Special Delivery is a studio album by American country artist Dottie West. It was released by both Liberty Records and United Artists Records in November 1979. The album was released following a successful commercial comeback in West's career. Its new country pop production style was considered a departure from her previous recordings. The project consisted of ten tracks, six of which were composed by producers Randy Goodrum and Brent Maher. Three of the tracks were singles, including West's first solo chart-topper "A Lesson in Leavin'". Special Delivery reached the top 20 of the US country chart and was among her longest-running albums on the country survey

==Background==
Dottie West first found country success in the 1960s, recording self-composed songs that were considered to be both "plaintive" and "heart-wrenching". After recording the 1973 single "Country Sunshine", West found crossover pop success. In 1976, she moved to United Artists Records and had a top 20 single with "When It's Just You and Me". West's career was elevated higher with several chart-topping duet singles with Kenny Rogers. Her solo singles between 1977 and 1978 made lower chart positions. This prompted West to make changes in career, beginning with a management shift in the late 1970s. West then chose Brent Maher and Randy Goodrum to help change her musical production.

==Recording and content==
Special Delivery was recorded at both the Creative Workshop and the Jack Clement Recording Studio. Both studios were located in Tennessee. The album was cut in sessions held between July and September 1979. Randy Goodrum and Brent Maher produced the majority of the project while Larry Butler was brought in to help with some of the production. The album was considered "a departure" from West's previous studio releases because it relied on pop production. The album's production was also said to embed the styles of country pop and country-soul.

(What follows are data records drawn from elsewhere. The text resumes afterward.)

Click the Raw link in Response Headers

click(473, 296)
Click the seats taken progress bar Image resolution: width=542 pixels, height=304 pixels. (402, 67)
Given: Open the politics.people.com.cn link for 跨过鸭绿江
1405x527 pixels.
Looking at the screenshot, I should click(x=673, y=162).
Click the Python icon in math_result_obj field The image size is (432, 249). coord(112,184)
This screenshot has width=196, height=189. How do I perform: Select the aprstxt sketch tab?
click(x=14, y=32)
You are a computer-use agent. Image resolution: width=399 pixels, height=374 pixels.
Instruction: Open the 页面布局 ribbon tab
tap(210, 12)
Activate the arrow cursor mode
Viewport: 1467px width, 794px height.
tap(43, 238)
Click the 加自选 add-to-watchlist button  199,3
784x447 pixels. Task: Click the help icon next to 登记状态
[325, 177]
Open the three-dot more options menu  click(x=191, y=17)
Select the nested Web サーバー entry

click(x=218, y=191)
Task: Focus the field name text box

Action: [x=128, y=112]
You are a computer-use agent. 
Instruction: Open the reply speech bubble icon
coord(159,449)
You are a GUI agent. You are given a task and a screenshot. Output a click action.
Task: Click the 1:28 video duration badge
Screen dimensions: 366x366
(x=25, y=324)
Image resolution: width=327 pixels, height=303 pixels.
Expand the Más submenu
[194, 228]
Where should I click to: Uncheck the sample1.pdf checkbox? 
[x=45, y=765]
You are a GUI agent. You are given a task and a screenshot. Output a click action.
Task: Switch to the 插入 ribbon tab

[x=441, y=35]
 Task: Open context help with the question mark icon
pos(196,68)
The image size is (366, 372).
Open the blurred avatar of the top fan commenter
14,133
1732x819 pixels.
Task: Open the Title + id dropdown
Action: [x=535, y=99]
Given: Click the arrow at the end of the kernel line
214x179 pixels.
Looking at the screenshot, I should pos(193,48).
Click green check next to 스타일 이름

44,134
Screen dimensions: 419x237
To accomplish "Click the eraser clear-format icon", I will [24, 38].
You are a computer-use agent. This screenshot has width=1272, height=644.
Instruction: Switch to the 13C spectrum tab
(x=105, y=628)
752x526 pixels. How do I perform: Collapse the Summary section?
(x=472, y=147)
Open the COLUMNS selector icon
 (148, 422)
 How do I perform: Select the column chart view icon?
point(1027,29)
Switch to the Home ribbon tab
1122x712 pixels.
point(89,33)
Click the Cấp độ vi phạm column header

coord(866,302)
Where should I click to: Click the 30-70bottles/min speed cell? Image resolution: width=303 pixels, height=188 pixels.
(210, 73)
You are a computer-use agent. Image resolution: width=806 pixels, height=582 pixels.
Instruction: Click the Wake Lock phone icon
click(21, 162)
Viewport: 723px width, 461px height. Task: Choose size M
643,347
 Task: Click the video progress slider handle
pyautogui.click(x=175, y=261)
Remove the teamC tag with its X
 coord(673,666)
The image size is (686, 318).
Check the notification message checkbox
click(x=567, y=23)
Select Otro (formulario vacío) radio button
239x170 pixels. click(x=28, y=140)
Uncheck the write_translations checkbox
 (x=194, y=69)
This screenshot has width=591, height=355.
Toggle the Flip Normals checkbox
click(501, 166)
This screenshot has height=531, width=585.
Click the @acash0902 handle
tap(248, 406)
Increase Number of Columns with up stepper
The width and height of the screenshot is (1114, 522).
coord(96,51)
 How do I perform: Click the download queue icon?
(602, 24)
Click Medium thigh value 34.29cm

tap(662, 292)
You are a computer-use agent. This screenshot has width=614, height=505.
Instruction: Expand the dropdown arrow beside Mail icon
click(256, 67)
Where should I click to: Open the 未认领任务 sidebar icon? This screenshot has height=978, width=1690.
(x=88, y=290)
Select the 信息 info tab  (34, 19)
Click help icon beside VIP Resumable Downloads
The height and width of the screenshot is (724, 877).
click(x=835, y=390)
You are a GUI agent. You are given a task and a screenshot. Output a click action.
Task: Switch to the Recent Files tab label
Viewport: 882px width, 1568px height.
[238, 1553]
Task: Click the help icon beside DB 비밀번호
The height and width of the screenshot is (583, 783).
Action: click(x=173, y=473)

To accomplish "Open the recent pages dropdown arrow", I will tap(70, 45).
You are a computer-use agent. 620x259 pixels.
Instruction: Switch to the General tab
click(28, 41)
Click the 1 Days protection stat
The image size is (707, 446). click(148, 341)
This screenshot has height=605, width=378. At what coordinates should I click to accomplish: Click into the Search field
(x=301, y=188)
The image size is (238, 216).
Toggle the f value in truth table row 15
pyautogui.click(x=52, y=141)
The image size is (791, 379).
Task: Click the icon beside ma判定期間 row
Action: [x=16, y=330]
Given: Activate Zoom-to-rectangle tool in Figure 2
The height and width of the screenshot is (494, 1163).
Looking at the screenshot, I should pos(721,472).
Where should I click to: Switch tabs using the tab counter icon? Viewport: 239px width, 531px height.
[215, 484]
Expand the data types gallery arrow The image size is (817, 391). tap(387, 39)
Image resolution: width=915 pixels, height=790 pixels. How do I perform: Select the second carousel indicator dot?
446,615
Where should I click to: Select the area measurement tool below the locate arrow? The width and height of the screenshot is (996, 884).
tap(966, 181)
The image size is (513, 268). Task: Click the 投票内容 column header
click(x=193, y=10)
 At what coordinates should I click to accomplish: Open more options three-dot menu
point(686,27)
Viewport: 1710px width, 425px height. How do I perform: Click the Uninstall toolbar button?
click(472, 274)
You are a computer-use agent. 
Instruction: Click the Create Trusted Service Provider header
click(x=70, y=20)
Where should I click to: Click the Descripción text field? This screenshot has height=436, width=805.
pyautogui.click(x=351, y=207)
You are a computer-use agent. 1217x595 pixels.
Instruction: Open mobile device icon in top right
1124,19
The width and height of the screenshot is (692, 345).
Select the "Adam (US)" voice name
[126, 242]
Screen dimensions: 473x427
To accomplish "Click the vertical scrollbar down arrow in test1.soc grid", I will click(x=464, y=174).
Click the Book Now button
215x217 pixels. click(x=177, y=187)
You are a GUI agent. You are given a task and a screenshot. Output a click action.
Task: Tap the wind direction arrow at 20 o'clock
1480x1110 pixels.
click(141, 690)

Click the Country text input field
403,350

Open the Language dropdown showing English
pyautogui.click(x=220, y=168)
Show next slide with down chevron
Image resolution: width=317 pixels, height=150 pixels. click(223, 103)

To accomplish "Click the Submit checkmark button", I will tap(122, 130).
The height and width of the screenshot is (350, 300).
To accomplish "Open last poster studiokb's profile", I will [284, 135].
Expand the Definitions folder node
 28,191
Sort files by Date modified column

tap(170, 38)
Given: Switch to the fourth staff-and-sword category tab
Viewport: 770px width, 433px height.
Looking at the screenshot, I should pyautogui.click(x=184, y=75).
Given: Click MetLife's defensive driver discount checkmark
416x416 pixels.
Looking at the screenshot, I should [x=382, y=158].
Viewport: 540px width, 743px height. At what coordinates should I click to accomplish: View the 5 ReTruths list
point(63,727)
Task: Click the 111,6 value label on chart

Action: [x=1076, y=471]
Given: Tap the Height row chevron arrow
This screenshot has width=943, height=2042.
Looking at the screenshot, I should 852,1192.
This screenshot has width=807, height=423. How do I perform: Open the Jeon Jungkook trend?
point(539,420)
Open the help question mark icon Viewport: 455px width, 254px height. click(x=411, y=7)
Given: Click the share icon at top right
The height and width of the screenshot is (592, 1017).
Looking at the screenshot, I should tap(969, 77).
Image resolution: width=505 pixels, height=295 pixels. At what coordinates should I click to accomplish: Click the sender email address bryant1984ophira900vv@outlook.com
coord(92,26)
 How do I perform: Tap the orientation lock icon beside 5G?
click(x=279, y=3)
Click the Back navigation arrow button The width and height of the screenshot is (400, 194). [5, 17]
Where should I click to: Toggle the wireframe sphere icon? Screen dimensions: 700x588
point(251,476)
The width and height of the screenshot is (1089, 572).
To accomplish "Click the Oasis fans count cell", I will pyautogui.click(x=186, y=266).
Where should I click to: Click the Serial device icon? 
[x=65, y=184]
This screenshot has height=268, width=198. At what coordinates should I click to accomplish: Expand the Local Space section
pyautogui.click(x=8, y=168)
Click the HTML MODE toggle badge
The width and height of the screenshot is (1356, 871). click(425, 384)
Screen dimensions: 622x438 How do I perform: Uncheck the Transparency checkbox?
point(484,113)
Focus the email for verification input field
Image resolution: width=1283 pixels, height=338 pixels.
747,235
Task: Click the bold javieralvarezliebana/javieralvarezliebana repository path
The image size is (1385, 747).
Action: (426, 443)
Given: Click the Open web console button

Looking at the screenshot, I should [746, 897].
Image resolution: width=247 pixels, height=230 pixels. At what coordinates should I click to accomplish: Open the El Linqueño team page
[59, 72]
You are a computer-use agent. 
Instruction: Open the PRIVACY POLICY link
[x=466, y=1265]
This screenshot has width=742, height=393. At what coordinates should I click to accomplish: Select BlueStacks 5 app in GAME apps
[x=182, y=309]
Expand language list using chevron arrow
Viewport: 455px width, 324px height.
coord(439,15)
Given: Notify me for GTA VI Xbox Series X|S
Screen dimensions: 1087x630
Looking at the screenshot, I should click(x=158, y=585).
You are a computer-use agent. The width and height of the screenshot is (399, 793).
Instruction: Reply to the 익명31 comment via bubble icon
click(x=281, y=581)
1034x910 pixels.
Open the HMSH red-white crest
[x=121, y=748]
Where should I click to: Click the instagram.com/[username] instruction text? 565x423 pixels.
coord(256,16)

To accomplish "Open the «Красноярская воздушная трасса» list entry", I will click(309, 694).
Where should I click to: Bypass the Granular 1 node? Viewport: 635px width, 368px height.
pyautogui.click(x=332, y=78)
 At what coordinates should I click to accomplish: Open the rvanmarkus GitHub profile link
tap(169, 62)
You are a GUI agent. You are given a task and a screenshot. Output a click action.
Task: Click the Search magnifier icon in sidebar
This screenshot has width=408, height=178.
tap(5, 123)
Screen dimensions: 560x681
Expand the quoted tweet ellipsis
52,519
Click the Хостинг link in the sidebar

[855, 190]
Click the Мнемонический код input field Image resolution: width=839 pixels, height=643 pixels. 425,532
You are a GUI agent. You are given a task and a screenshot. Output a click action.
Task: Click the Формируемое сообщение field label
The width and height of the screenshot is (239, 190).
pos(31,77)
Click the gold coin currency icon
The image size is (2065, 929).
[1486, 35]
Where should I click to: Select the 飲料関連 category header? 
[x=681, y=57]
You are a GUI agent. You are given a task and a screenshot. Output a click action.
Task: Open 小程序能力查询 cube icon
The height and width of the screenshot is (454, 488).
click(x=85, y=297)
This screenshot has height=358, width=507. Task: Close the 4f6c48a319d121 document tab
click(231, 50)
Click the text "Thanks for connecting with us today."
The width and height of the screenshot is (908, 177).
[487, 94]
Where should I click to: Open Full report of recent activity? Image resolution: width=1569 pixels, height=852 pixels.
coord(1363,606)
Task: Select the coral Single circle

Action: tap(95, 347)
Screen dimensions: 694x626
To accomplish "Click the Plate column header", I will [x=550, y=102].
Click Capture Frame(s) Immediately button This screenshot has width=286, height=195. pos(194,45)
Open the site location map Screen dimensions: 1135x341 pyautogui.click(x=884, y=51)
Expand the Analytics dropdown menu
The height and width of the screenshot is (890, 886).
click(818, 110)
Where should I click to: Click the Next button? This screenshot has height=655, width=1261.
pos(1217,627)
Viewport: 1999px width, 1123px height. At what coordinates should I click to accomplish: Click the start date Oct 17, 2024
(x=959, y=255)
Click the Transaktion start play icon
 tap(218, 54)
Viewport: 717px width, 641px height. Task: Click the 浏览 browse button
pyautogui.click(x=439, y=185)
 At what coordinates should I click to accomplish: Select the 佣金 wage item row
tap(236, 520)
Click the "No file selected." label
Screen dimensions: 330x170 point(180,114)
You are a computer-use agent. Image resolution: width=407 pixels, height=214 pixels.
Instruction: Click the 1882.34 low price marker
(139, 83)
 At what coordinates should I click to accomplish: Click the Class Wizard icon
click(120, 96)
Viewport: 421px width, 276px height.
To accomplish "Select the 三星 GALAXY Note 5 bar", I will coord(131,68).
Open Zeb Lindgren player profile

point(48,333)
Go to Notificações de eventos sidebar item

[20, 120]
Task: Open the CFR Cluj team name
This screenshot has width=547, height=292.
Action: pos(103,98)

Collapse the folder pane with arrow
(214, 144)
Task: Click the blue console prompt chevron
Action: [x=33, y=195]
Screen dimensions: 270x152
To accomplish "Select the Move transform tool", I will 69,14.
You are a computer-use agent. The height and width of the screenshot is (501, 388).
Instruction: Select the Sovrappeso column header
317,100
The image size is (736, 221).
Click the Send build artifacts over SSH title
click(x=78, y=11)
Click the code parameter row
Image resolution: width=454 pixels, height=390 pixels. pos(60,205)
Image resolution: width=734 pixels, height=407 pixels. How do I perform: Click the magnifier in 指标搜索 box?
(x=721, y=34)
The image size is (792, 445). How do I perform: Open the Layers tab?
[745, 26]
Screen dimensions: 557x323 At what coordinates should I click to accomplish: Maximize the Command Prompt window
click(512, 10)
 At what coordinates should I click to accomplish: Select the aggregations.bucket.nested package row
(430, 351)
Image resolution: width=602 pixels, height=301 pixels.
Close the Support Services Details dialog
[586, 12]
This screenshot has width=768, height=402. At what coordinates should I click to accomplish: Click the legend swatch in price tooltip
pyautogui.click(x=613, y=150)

In an interview with Billboard magazine, West explained why the album's sound shifted: "Kenny [Rogers] draws very sophisticated and contemporary fans, and I had to change my style to fit with him. The album is finally reflecting these changes." Special Delivery consisted of ten tracks. Six of its songs were co-written by Goodrum and Maher. This included the disc's lead single "You Pick Me Up (And Put Me Down)". Also included was the song "All He Did Was Tell Me Lies", which was composed by Kim Carnes. Also featured was a cover of Bob Seger's "We've Got Tonite" and Cliff Richard's "Hey Mr. Dream Maker".

==Release, critical reception and legacy==

Special Delivery was released in November 1979 by both the Liberty and United Artists labels. It was distributed as both a vinyl LP and a cassette. Five tracks were included on either side of the discs. It was the twenty eighth studio album of West's recording career. It was given a positive review by Cashbox magazine, who took notice of West's new pop approach. They also described it as a "very listenable album". Billboard magazine described the album as "splashy". AllMusic's Tom Roland gave Special Delivery three out of five stars and commented, "With her career revitalized by the duets with Kenny Rogers, West takes a new tack. Her 'Country Sunshine' is replaced with country-funk and a touch of melancholy."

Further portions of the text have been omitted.